Sunday, February 7, 2016

THE NARROWING OF WHAT IT MEANS TO BE HUMAN




Maximizing our humanity requires us to use all of our faculties, integrating sensual awareness and experience with rationality and wisdom. This means that we cannot reject any of our faculties. If we reject our eyes, we will stumble. If we reject our ears, we will not be able to socialize. If we reject our minds, we will not be able to make wise decisions.

However, rejecting rationality and, with it, moral certainty, mindlessness has become acceptable. The evidence of this is all around us. Mindfulness training requires us to close down our minds and only to observe without making moral judgments.

I just read an appealing advertisement for a new meetup group:

·       "From the time we’re just out of diapers we’re charged by our parents, our peers, our lovers, ourselves, with the task of maintaining certainty, and if we don’t feel certainty, of manufacturing it. Tonight’s going to be different—tonight we’ll ask all who come to drop the certainty and gather around a comfortable white sofa with a glass of wine and a sense of curiosity. What brings you joy? What keeps you up at night? How’s your heart? What do you love, and what would you like to be different? What do you want to share, or hear from your brothers?"

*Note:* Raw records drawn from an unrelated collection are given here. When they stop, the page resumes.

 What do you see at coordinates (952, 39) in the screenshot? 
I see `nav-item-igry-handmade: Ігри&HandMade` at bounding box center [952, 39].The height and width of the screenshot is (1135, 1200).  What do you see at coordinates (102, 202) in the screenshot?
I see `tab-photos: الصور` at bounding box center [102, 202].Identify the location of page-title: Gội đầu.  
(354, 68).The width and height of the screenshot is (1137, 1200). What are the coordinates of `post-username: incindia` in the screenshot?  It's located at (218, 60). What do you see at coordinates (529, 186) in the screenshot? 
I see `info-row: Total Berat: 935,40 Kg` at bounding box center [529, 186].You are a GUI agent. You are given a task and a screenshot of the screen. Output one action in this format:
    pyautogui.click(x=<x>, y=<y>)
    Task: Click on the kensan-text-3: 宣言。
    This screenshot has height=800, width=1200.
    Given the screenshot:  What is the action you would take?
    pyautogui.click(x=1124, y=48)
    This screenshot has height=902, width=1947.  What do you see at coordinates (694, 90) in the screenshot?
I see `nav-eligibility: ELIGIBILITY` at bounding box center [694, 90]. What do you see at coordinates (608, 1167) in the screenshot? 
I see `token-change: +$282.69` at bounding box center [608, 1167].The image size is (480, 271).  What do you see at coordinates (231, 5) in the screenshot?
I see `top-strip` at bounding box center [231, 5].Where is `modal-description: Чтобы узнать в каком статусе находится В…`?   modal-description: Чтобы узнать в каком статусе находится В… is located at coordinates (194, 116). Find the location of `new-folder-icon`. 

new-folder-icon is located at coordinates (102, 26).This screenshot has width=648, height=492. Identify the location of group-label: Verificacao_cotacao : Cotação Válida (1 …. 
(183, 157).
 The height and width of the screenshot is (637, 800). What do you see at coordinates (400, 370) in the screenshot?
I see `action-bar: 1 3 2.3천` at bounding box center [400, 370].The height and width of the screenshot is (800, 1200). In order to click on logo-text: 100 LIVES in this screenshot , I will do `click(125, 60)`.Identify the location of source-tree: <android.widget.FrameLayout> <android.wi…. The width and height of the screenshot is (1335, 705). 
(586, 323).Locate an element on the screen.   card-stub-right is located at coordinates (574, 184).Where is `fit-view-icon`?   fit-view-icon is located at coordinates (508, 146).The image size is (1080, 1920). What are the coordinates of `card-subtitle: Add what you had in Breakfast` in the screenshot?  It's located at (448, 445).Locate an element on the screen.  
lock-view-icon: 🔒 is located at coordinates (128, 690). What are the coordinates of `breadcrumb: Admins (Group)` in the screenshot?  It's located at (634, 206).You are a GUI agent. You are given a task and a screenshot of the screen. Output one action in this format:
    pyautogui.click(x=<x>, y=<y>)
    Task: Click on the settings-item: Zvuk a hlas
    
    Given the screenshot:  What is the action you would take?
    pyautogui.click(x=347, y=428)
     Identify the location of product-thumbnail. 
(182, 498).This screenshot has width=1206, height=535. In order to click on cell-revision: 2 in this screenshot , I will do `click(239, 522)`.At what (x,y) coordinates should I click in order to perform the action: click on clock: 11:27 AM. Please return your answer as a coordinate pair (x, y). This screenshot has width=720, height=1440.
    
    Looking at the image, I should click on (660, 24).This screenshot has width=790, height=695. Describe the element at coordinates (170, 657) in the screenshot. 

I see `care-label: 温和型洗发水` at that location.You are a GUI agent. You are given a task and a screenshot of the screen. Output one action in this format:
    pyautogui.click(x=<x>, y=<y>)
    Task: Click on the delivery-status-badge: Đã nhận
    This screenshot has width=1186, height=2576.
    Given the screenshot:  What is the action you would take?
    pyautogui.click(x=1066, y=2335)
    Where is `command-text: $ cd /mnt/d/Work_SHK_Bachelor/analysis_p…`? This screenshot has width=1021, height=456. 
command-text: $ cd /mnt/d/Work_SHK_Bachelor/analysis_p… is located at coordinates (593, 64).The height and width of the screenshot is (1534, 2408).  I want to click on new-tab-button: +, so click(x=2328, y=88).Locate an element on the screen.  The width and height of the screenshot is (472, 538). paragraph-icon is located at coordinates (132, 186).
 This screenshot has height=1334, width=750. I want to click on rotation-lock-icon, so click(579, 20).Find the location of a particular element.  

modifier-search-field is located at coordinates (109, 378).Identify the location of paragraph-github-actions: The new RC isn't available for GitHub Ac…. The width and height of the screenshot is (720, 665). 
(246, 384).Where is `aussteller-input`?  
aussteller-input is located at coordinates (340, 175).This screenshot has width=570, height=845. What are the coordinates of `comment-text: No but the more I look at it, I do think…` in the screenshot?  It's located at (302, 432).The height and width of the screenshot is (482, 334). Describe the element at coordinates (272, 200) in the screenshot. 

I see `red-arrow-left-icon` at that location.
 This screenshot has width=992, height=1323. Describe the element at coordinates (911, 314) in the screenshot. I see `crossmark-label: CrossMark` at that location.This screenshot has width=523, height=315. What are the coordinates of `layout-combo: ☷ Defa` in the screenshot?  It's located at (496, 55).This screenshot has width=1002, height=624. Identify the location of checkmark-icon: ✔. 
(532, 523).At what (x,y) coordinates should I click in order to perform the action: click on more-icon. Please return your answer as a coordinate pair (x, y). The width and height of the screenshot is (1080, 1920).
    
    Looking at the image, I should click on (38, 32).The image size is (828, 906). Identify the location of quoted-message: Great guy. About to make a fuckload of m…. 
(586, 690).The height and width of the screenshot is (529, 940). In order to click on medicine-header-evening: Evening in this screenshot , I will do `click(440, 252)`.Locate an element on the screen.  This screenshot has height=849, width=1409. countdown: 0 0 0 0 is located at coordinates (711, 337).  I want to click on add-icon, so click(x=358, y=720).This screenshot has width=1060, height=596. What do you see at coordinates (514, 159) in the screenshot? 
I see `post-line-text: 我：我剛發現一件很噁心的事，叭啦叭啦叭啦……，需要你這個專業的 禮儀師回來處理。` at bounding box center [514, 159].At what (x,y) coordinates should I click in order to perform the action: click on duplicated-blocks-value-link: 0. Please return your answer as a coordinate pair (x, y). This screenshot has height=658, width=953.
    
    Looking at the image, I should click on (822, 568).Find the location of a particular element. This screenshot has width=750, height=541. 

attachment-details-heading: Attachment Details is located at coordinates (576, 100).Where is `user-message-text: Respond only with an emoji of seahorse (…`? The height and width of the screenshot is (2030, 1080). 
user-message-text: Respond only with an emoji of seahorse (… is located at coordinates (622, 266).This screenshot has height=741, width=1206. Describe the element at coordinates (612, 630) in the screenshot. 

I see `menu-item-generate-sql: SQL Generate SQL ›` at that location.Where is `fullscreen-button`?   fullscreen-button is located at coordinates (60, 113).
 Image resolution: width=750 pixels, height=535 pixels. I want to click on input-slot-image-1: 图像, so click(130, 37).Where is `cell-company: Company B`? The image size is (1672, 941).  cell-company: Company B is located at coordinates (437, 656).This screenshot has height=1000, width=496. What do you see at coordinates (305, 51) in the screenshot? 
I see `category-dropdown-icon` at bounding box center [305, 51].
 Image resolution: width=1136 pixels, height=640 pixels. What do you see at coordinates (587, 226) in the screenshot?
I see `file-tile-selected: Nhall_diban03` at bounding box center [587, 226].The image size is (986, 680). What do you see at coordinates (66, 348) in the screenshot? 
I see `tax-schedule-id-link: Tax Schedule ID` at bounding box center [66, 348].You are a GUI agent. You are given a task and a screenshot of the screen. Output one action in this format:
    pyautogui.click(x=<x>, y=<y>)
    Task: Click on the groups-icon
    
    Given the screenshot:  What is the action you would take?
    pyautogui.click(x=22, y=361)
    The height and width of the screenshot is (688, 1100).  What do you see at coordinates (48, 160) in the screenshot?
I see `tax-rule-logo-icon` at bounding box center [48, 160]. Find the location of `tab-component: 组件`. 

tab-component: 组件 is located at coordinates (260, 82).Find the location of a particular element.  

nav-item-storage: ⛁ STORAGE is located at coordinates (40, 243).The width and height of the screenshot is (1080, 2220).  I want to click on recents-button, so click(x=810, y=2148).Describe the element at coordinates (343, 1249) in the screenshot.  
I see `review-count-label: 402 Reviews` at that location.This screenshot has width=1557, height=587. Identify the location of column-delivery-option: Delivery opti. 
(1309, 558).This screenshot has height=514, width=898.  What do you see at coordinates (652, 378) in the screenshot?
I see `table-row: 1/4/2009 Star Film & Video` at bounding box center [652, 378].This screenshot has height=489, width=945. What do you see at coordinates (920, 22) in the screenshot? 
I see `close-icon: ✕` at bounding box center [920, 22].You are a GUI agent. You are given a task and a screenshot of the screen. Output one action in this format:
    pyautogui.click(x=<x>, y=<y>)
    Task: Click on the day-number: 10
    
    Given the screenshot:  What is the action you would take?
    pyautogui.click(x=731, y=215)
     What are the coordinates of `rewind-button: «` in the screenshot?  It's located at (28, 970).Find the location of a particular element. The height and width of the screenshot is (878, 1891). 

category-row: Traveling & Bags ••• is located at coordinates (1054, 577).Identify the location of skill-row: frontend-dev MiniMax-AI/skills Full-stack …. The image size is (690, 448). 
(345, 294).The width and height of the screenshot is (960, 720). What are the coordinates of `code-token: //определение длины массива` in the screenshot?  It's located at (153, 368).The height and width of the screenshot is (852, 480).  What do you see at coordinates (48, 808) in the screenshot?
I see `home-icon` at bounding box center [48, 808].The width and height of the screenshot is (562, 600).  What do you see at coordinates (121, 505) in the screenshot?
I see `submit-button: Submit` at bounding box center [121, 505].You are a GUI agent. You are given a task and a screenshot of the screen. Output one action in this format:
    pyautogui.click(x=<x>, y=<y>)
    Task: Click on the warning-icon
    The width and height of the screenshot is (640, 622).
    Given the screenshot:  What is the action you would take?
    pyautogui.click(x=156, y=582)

Understandably, wisdom and certainty are demanding, while experience and feelings are just what they are (or however we want to interpret them), and, without making judgments about them, they are all acceptable.

Admittedly, this might prove comfortable for the short run. More importantly, this trend reflects a narrowing and a dangerous cultural trend. We feel uncomfortable about judgment, more specifically, about being criticized. Even more, we cannot endure criticism. It attacks the very basis who we are as people - our value and personhood.

In fact, we feel so threatened by criticism, many have gone so far as to deny freewill. After all, if we lack freewill, we couldn't have done otherwise and, therefore, bear no guilt.

Ironically, to defend ourselves against criticism and guilt, we demean who we are as humans. Consequently, we see ourselves as wet machines – not very edifying.

Well, if we are merely machines that cannot do otherwise, why then should we try to oppose our desires to steal and cheat? The only rationale that then remains to oppose our selfish instincts is the fear of getting caught, but fear alone is often not enough. Consequently, lying, stealing, and cheating have become so prevalent that no one trusts our institutions. Can we survive such cynicism?

What is the answer? How are we to bear our moral failures and accept criticism? Simply through confidence that when we confess our sins and failures to our Savior, He forgives and cleanses us completely! And when we come to live according to His opinions, we gradually lose our fear of the opinions and criticisms of others. Instead of people-pleasers, we are liberated to become God-pleaser. It's beats being a wet machine.